Dozens of farmers demonstrated again this Monday near the European neighborhood in Brussels. Approximately 1,500 tractors have collapsed near community institutions since early morning, in protest of the crisis situation in the sector and on the occasion of the meeting of Agriculture Ministers being held today in the Belgian capital.
Ministers are expected today to address the measures recently proposed by the European Commission to relax the environmental requirements that farmers must meet to access funds belonging to the Common Agricultural Policy (CAP). Likewise, the reduction of all the bureaucratic burden faced by the agricultural and livestock sector will be analyzed, a proposal that countries like Spain value positively.
Farmers regret the excess burdens and measures they have had to take since the new CAP was adopted just two years ago, such as the new environmental standards. A principle of conditionality that is not supported by the sector. Given the situation, the Executive has proposed that these requirements be simplified. In addition, other exemptions have already been applied, such as eliminating the condition of keeping 4% of arable land fallow in 2024.
To have their demands heard, farmers have approached the European institutions, close to the Council of the EU, where the ministers are; also in the offices of the Directorate General of Agriculture of the European Commission, where they have erected barricades with tires, which has caused a smoke that could be seen along one of the main arteries that connects the center and the European quarter. Several hundred police and riot police guard the streets, with water cannons to put out the different bonfires that had been lit in different places.
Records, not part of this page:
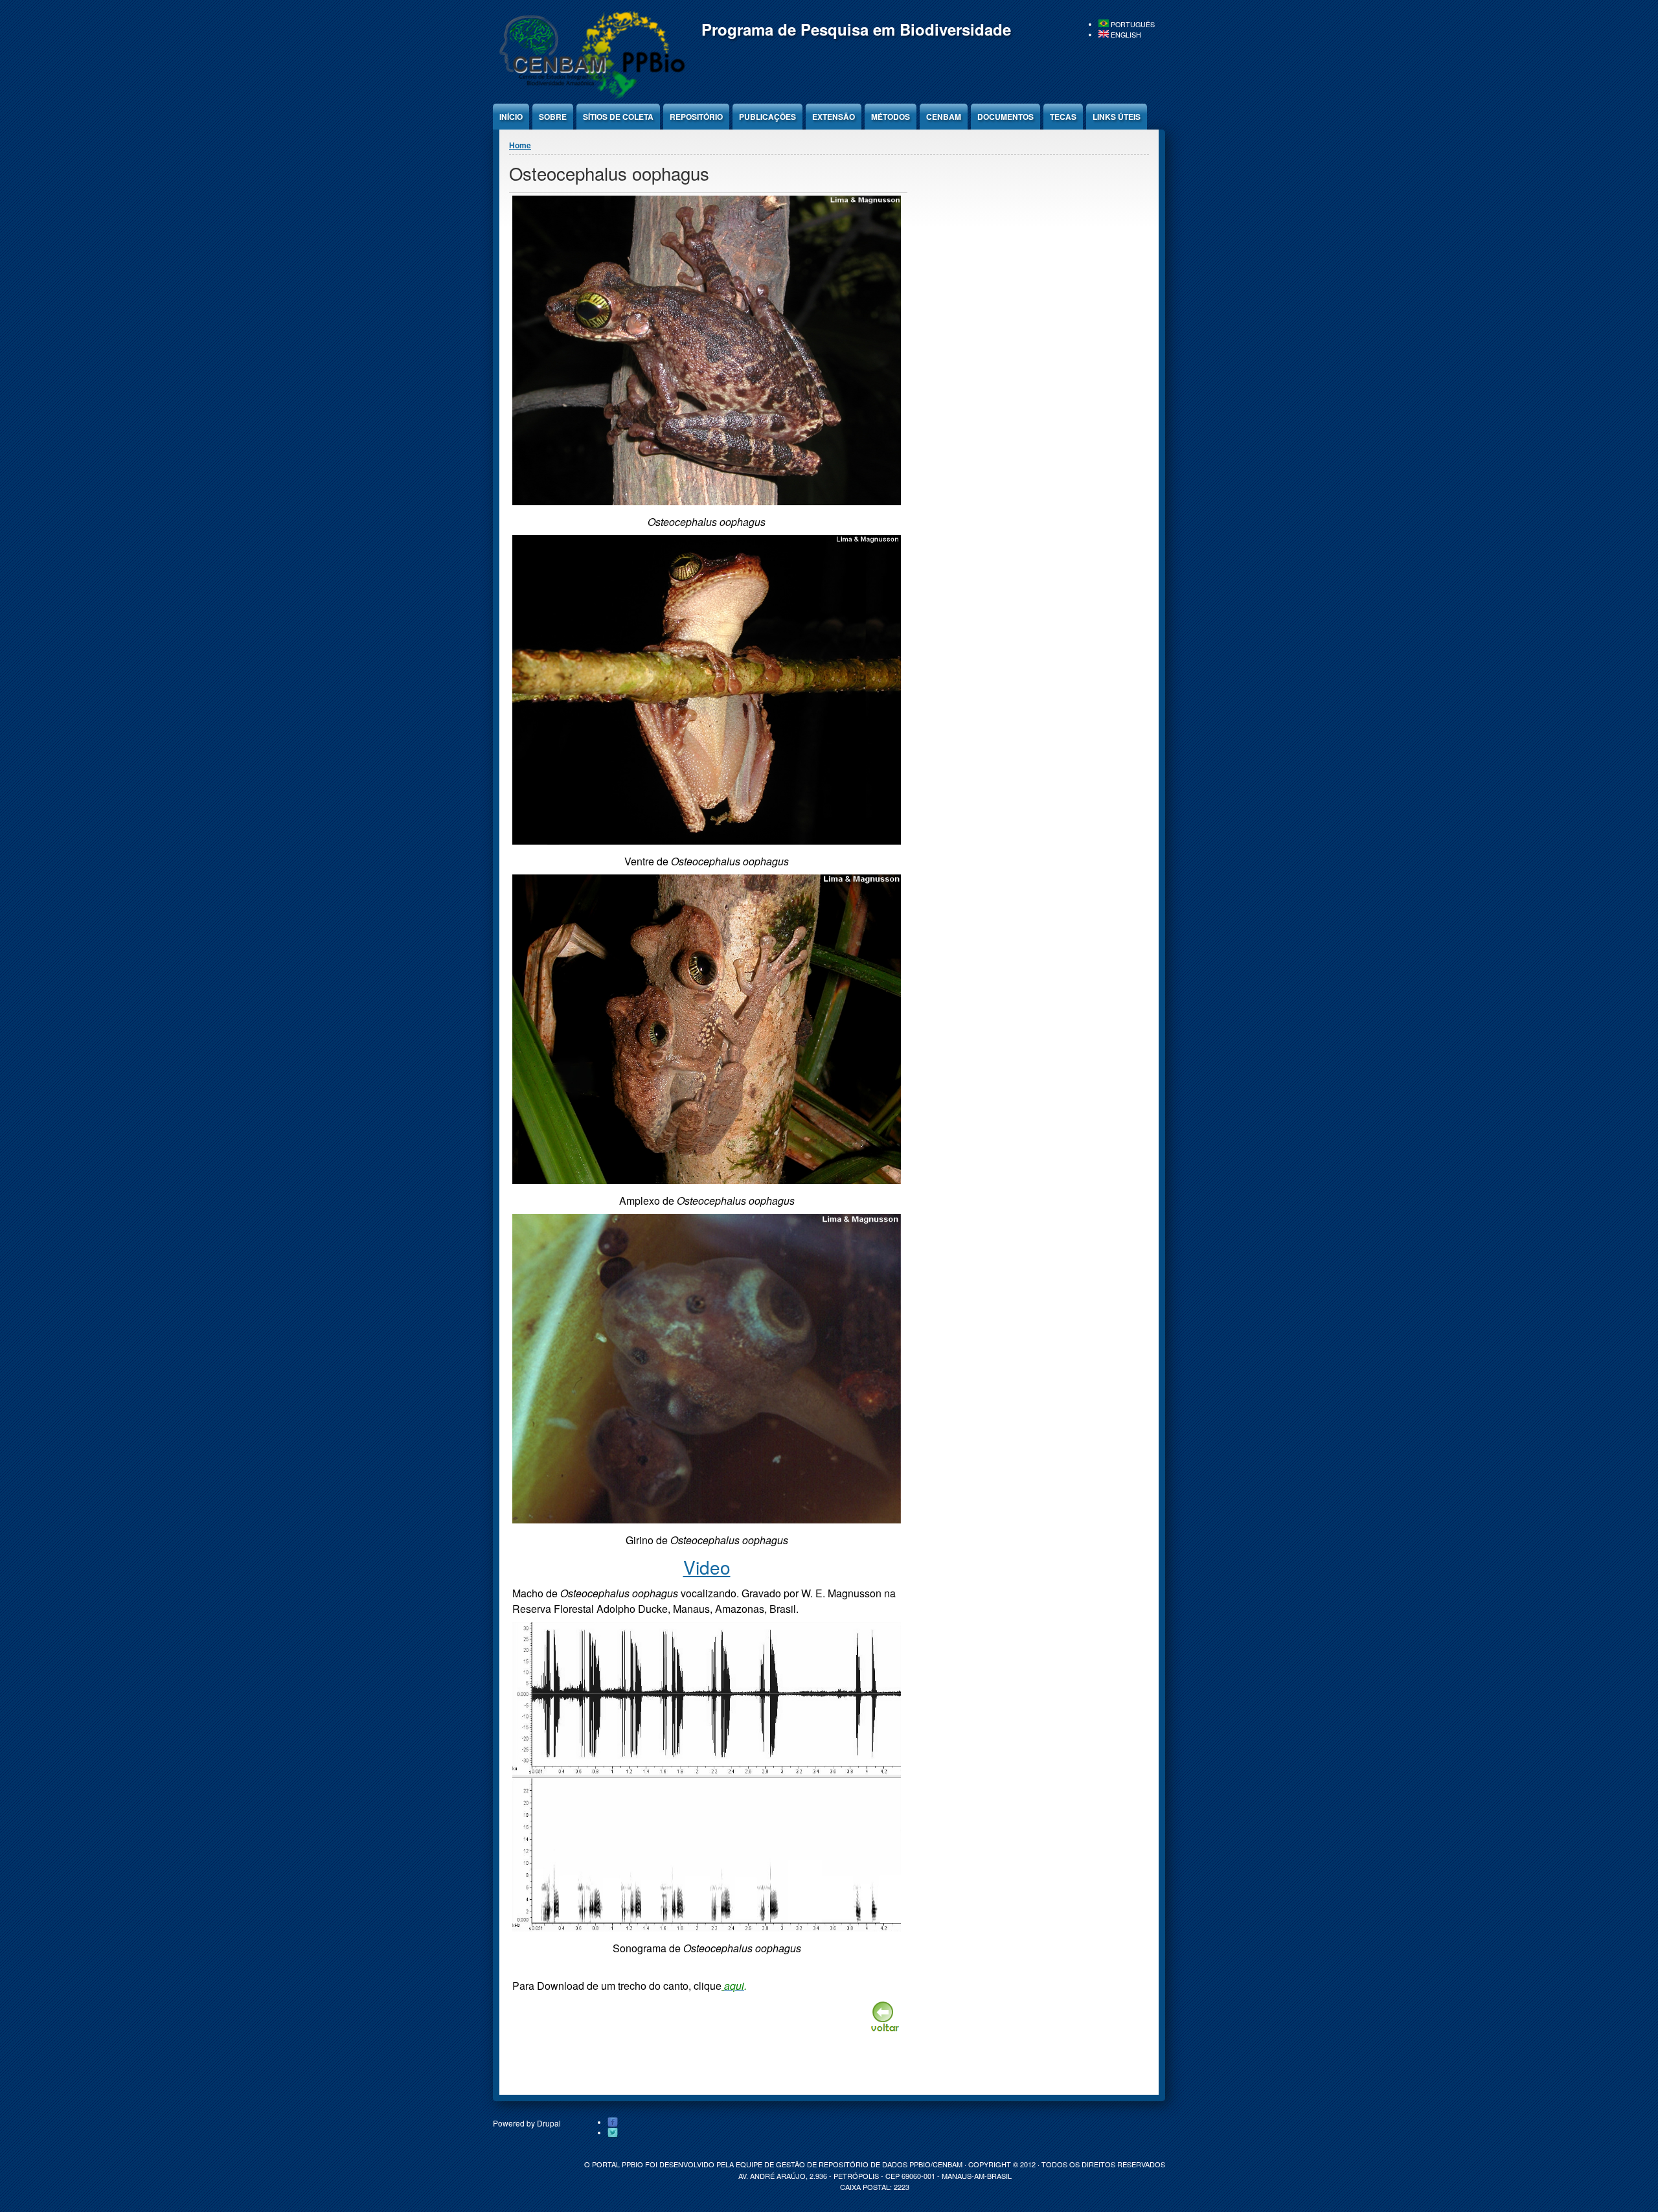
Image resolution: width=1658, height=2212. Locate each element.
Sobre (553, 116)
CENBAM (943, 116)
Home (520, 145)
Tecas (1063, 116)
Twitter (613, 2133)
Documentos (1005, 116)
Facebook (613, 2122)
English (1125, 35)
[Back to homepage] (590, 96)
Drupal (549, 2122)
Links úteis (1117, 116)
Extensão (833, 116)
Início (511, 116)
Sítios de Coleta (618, 116)
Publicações (767, 116)
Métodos (890, 116)
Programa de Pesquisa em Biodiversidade (856, 29)
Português (1132, 24)
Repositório (696, 116)
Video (707, 1567)
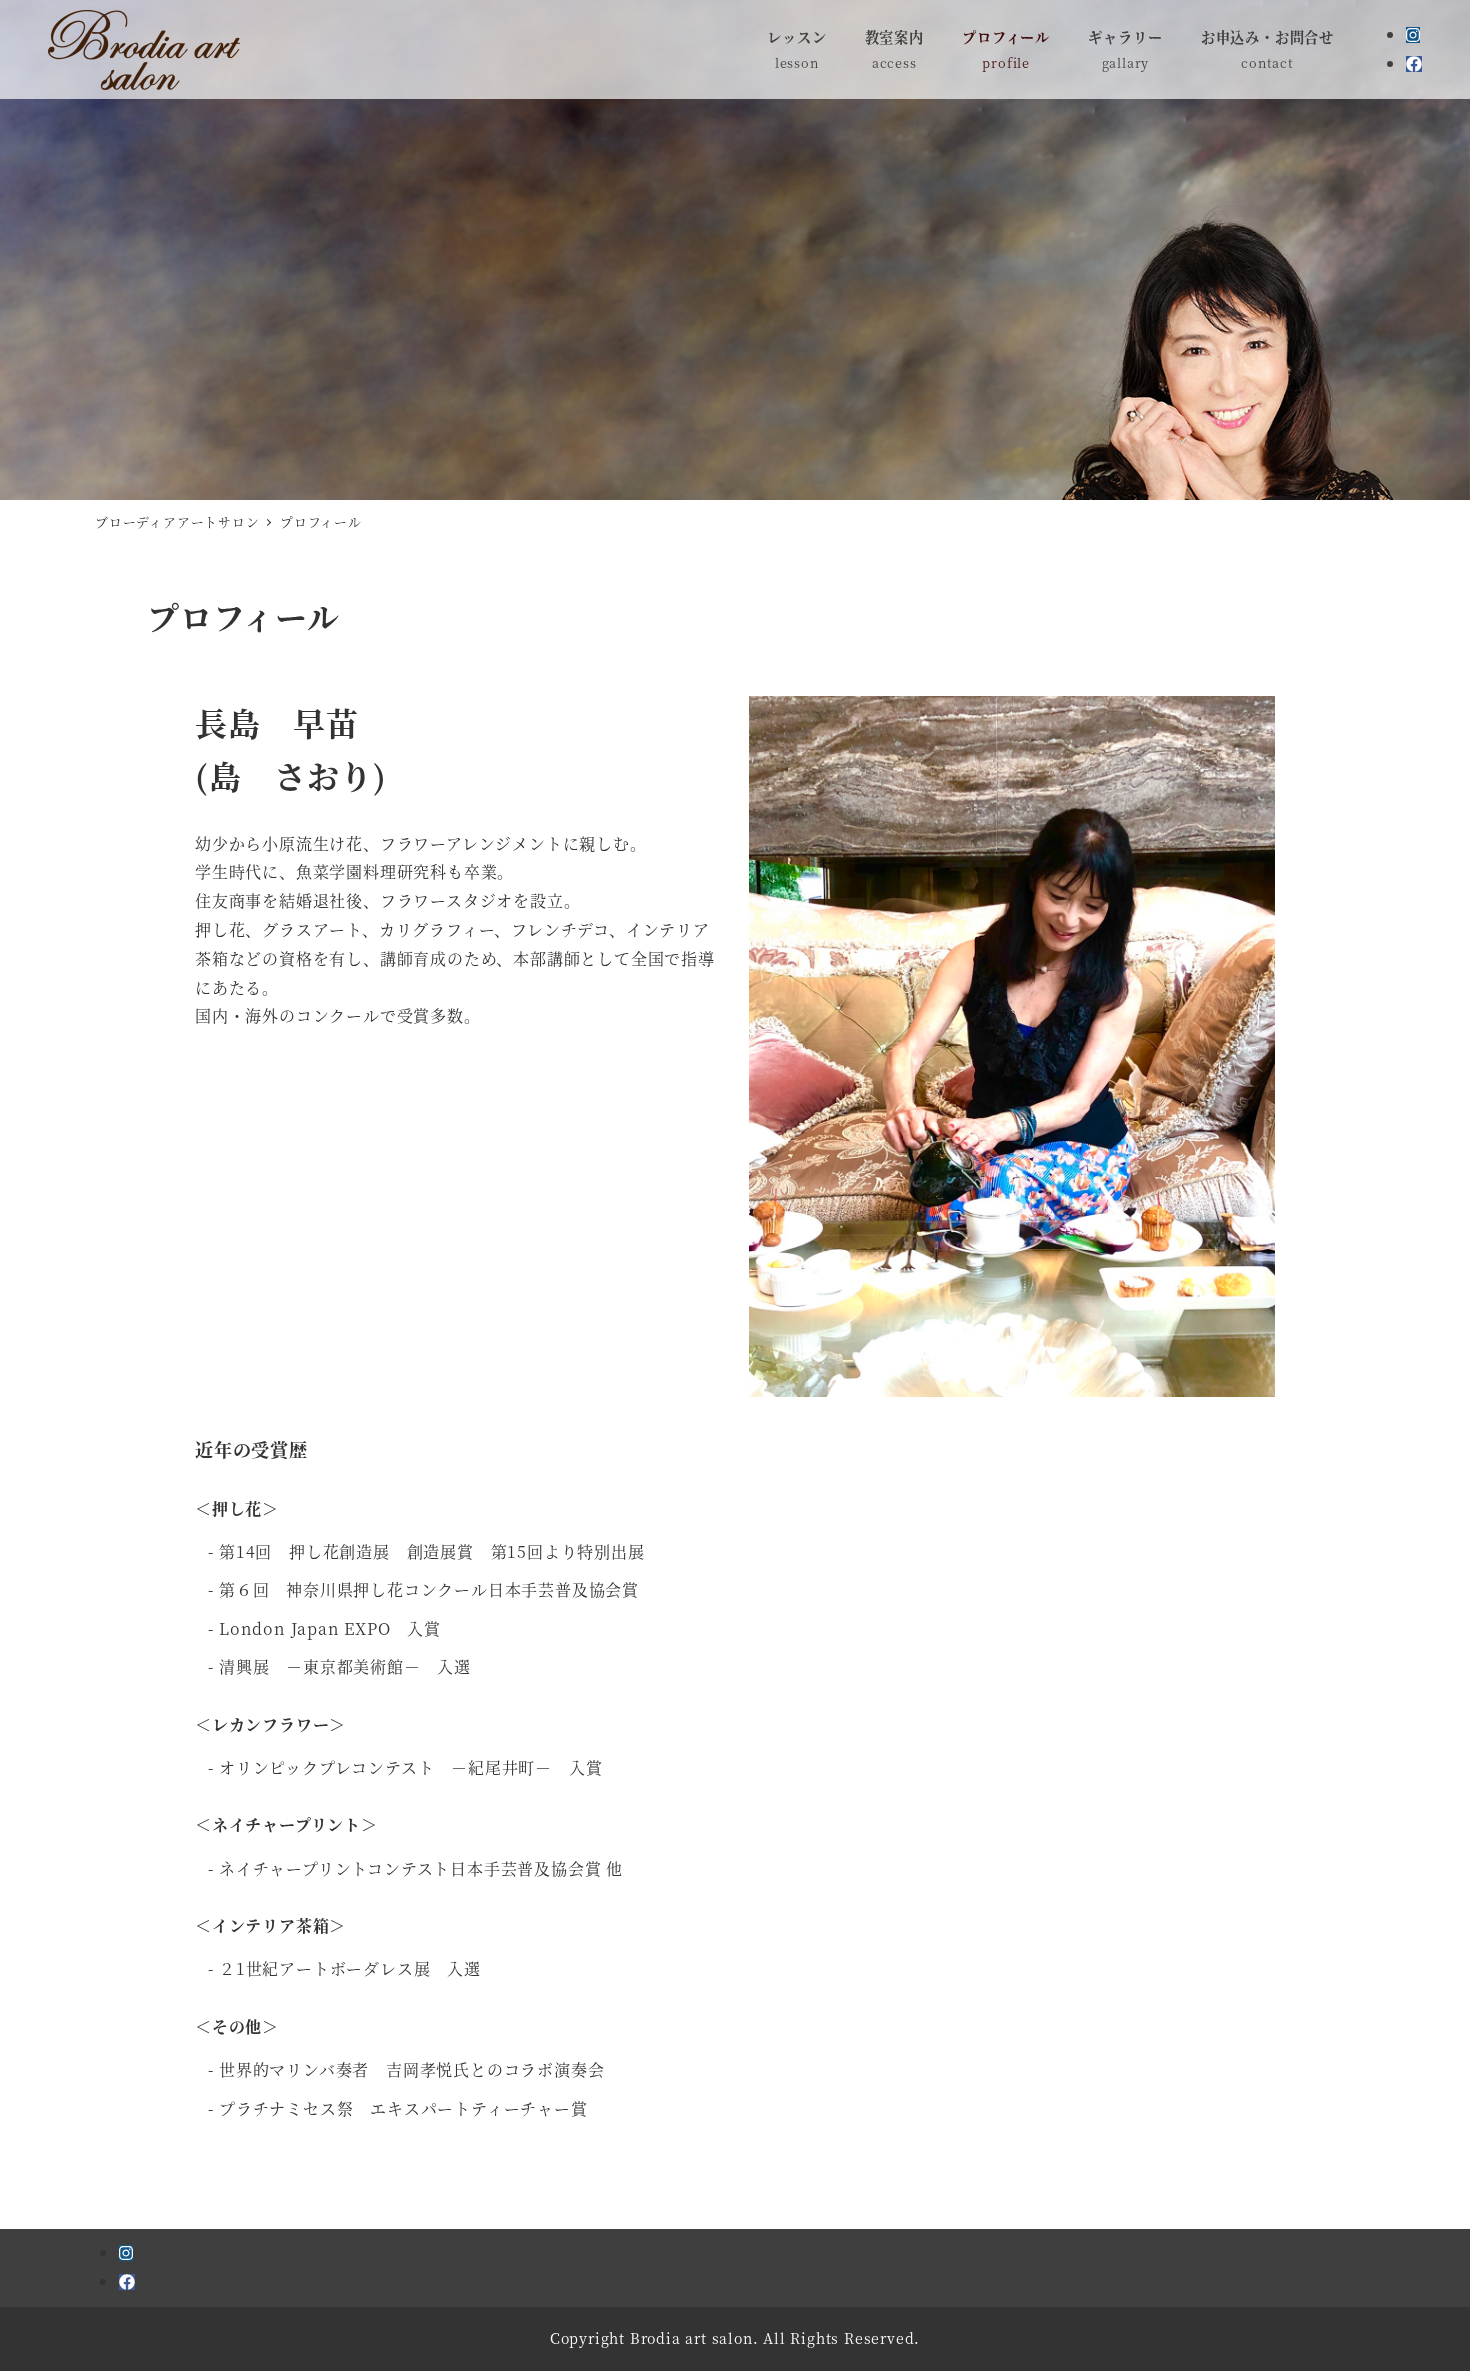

For his part, the Minister of Agriculture, Luis Planas, has insisted on the importance of this meeting offering solutions, because “farmers and ranchers expect an effective European response.” Likewise, he has urged the European Commission to take short-term legislative measures, before the end of the legislature on the elements of conditionality, to “accelerate” the response required by the sector. “All these adaptation measures do not call into question environmental requirements, but we are sensitive to the concerns of livestock farmers,” he added.
Finally, Planas has advanced that if the proposal put forward by the Commission to reduce “by up to 50% the number of controls carried out by national inspectors on agricultural holdings” on farms of less than 10 hectares is approved, it would mean “in “In the case of Spain, 345,000 declarants would benefit.”